Ô Sarah, Anne, Elisabeth et autres mères tardives
Révélez-lui le secret qui rendit votre foi productive
Et tandis que temps et grâce font œuvre en elle
Redites-lui combien le Père demeure fidèle.
Le malade dit incurable et la femme peinant à enfanter
Il est un parallélisme que je ne puis m’empêcher d’établir, celui du malade dit incurable et de la femme peinant à enfanter. J’abohrre les termes incurable, inguérissable, inféconde, infertile et stérile. Car il y a une sentence contenue dans ces mots, et je refuse de la prononcer, l’espérance demeurant mon maître-mot.

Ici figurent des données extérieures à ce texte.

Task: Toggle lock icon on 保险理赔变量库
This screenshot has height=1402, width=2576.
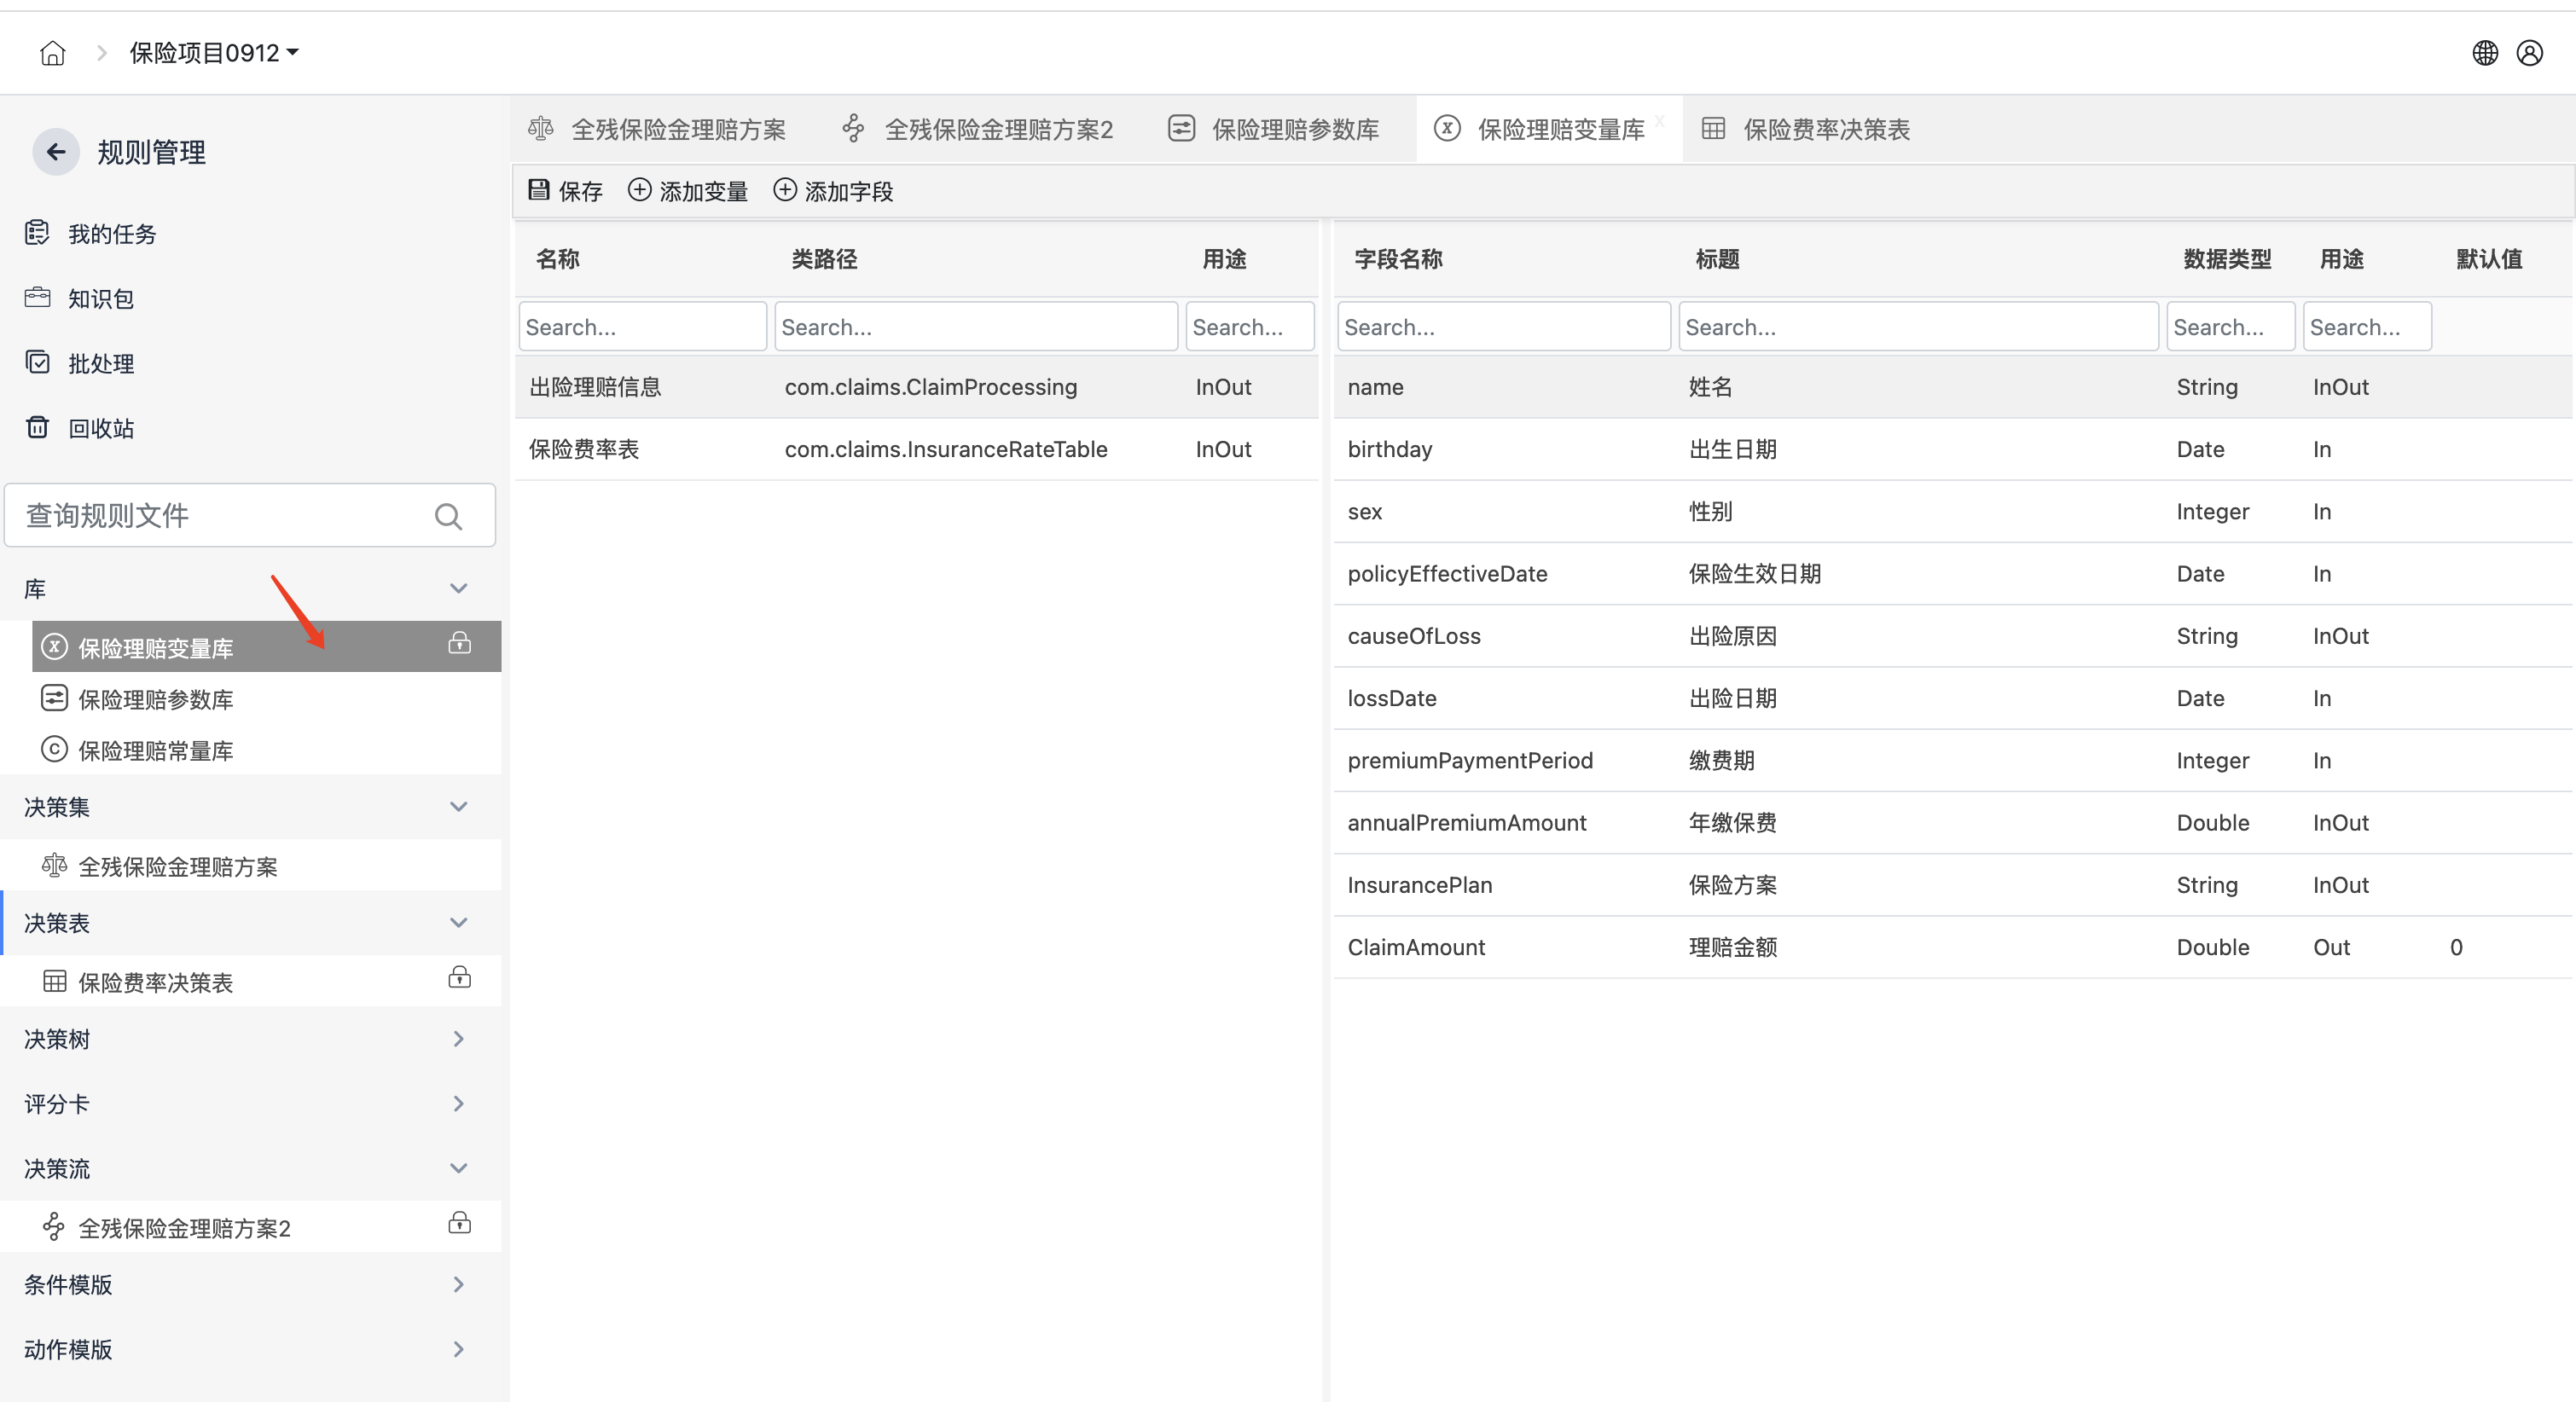Action: (x=459, y=643)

En plus de la souffrance inhérente à la situation, il faut conjuguer avec le regard 👀 inquisiteur de l’autre, les intempestifs chuchotis, les questions déplacées, les allusions insensées de ceux qui feignent la compassion.
Le regard fureteur 👀 à l’affût du moindre changement physique, les inspecteurs, détectives et limiers aux longs crocs s’interrogent. Ils feignent l’étonnement 😮 face à la persistance de la situation, comme si dans leur existence à eux, tout était résolu.
Quel hôpital 🏨 fréquente-t-il? Quelle méthode a-t-elle déjà essayée ? A-t-il pris des couleurs ? A-t-elle pris des rondeurs ? Il affiche meilleure forme. Elle paraît plus heureuse. Est-il enfin guéri ? Est-elle enfin enceinte ? Chacune de leurs questions contenant une pointe d’incredulité, l’être humain étant ainsi, prétextant souhaiter un bien à son prochain, mais en secret n’y croyant que peu ou prou.
Il faut également composer avec les maladresses de compatissants zélés dont les inquiétudes et interrogations suscitent frustration et exaspération en lieu et place de réconfort.
As-tu tenté ceci ? As-tu essayé cela ? Ça ira, Dieu est grand, tu pourrais adopter. Tant qu’il y a la vie, il y a de l’espoir. Tu n’es pas né ainsi, alors tu guériras forcément. Je connais une femme devenue mère après dix fausses couches. Et autres balivernes.
Dans la solitude imposée par le mal dit incurable, le malade espère une accalmie que la science peinera à expliquer. De toutes ses forces, il s’accroche à cet espoir, priant 🙏🏽 avec ferveur pour être celui qui contredira les statistiques. N’ayant cure de savoir comment cela se produirait, il rêve juste de guérir contre tout pronostic, aussi savant soit-il. Alors il se visualise sur pied, allant et venant à son gré. Mangeant de tout, nonobstant avec parcimonie. Faisant des mouvements 🤸🏽♂ autrefois impossibles. Aimant à nouveau, cependant différemment. Saisissant dans les moindres choses la beauté de la vie.
Dans le secret de son âme, palpant ses entrailles vides de sens, la future maman s’identifie à cette femme qui contre toute attente a finalement enfanté.
Ô Sarah, Anne, Elisabeth et autres mères tardives
Révélez-lui le secret qui rendit votre foi productive
Et tandis que temps et grâce font œuvre en elle
Redites-lui combien le Père demeure fidèle.
Comme elle aimerait être à votre place ! Entendre vagir l’enfant de ses désirs. Bercer le fruit de tant d’attente, d’incompréhension, de résignation, de traitements et de prières 🙏🏽. Le langer avec tout l’amour dont elle est capable. L’embrasser avec son cœur ❤. Le porter avec 🤰🏽 son âme.
Si seulement il avait la santé ! Si seulement elle avait un enfant ! Tout serait si différent. Le soleil ☉ brillerait autrement. Le bruit de la pluie 🌧 tombant sur le toit aurait une symphonie différente de celle masquant les larmes qu’on échoue à contenir davantage. La nuit cesserait d’être l’agora de toutes les hantises. Désormais prodrome d’une ère nouvelle, elle porterait en elle le fruit de l’espérance triomphante, qui impassible ferait bégayer l’incrédule.